In an email, Mr. Fisko said that as of now, the plan for this graduation prayer aspect is to have a brief service with five components.
These components would include an opening prayer, scripture readings and tie-ins to the senior class motto, a senior chorale portion, a blessing of medallions which stems from the Jesuit tradition and a chance to offer petitions before a final “Our Father.”
He added that the OFJ is still in the process of finding meaningful symbolism in regards to the prayerful space, but have not settled on anything yet.
Brophy’s Annual Awards Assembly, the all school assembly where various awards and recognitions are handed out to students who the faculty deem worthy of receiving them, will also be moved online during finals week and will be spread out over four days.

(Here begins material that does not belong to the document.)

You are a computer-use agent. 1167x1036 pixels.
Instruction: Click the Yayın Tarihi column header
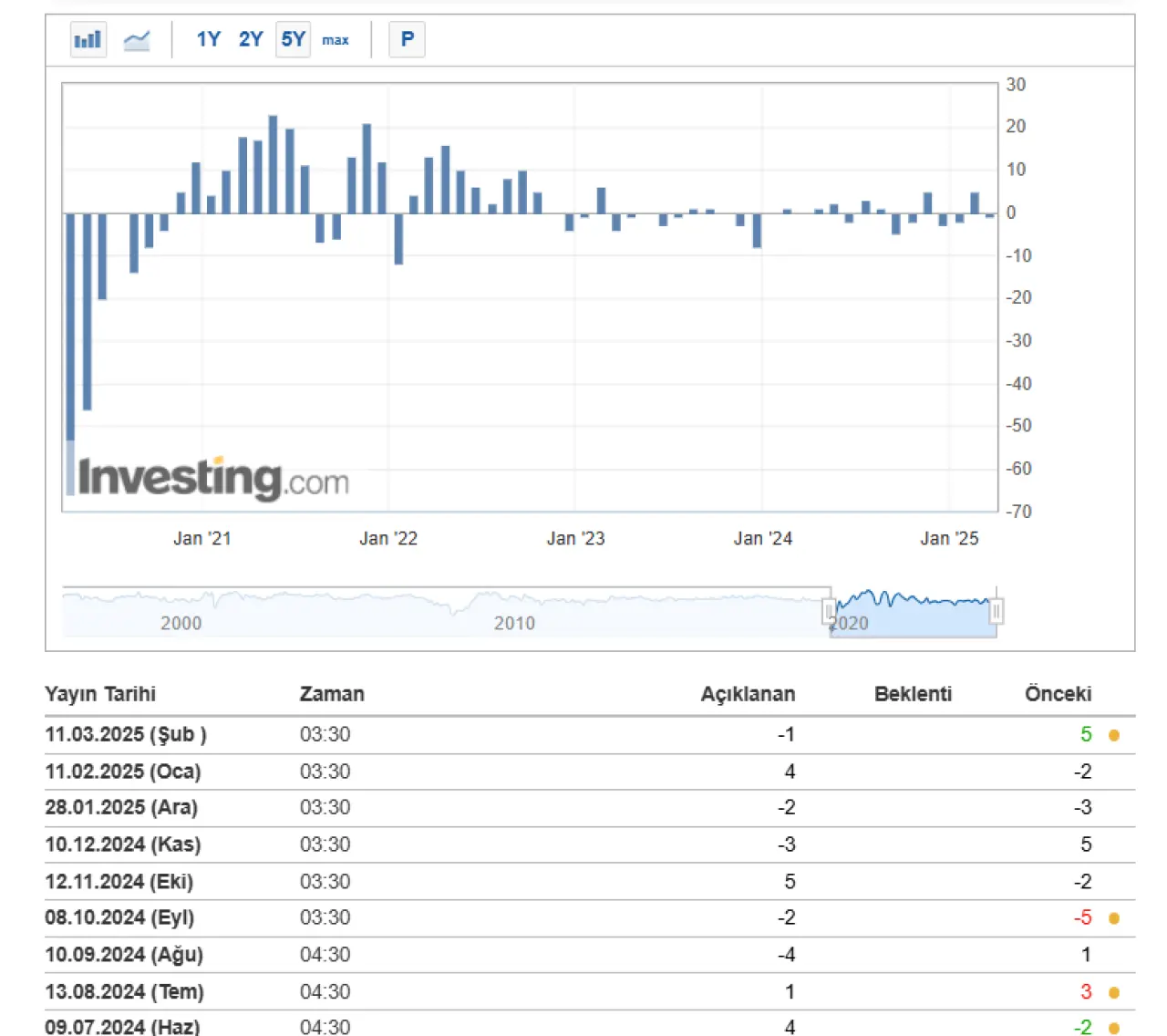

Much of the rest of the academic year and beyond will also be affected by the switch to online learning and social distancing practices.
The email from Mr. Ryan said that the plan for final exams is to move ahead with the planned dates and adjust if necessary, likely in response to AP exams dates shifting.
In response to the new environment, many teachers have switched from standard test practices, such as multiple choice exams, to a more fluid, project based exam.
“It’s hard to have proctors for exams at your homes,” said Mr. John Damaso ’97, who heads the English department, “so having insecure, objective multiple choice tests doesn’t make a lot of sense because we can’t secure the environment.”
In Mr. Damaso’s case, he has been assigning short answer question reading quizzes instead of the usual multiple choice reading exams.
“It’s so much better, it’s a lot more work, but it’s way better at getting into your minds and I know a lot of teachers in math and science are trying to pose challenges and questions to students that require a lot of high level thinking and that require storytelling, video making and explaining rather than picking the best answer,” Mr. Damaso said.
He went on to say that the distance learning has forced pedagogies to adapt and become more sophisticated, adding that he doesn’t quite know how these pedagogies will change when students return to the classroom, but that the extra time that many people now have is one of the reasons that this more advanced pedagogy is feasible.
According to Mr. Ryan’s email, flexibility in determining exam formats has always been available to teachers, however, this is now coming into play much more.
Summer school opportunities are now also to be moved online and any athletic camps or P.E. courses are now cancelled.
This presents an interesting challenge to faculty members who plan on teaching a summer course as they now not only have to fit a semester or two of content into two and a half or four weeks, but must also do it in an online setting.